**What you will do:**
Reproduce every line of the material below, requests included, with each coordinate in the answers multiplied by 1.05 and rounded to the nearest whole number, halves rounding up.

═══

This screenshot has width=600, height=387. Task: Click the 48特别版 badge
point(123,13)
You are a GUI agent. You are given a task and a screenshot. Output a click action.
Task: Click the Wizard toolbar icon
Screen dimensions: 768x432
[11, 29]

═══

**Response to the task:**
This screenshot has width=600, height=387. Task: Click the 48特别版 badge
point(129,14)
You are a GUI agent. You are given a task and a screenshot. Output a click action.
Task: Click the Wizard toolbar icon
Screen dimensions: 768x432
[12, 30]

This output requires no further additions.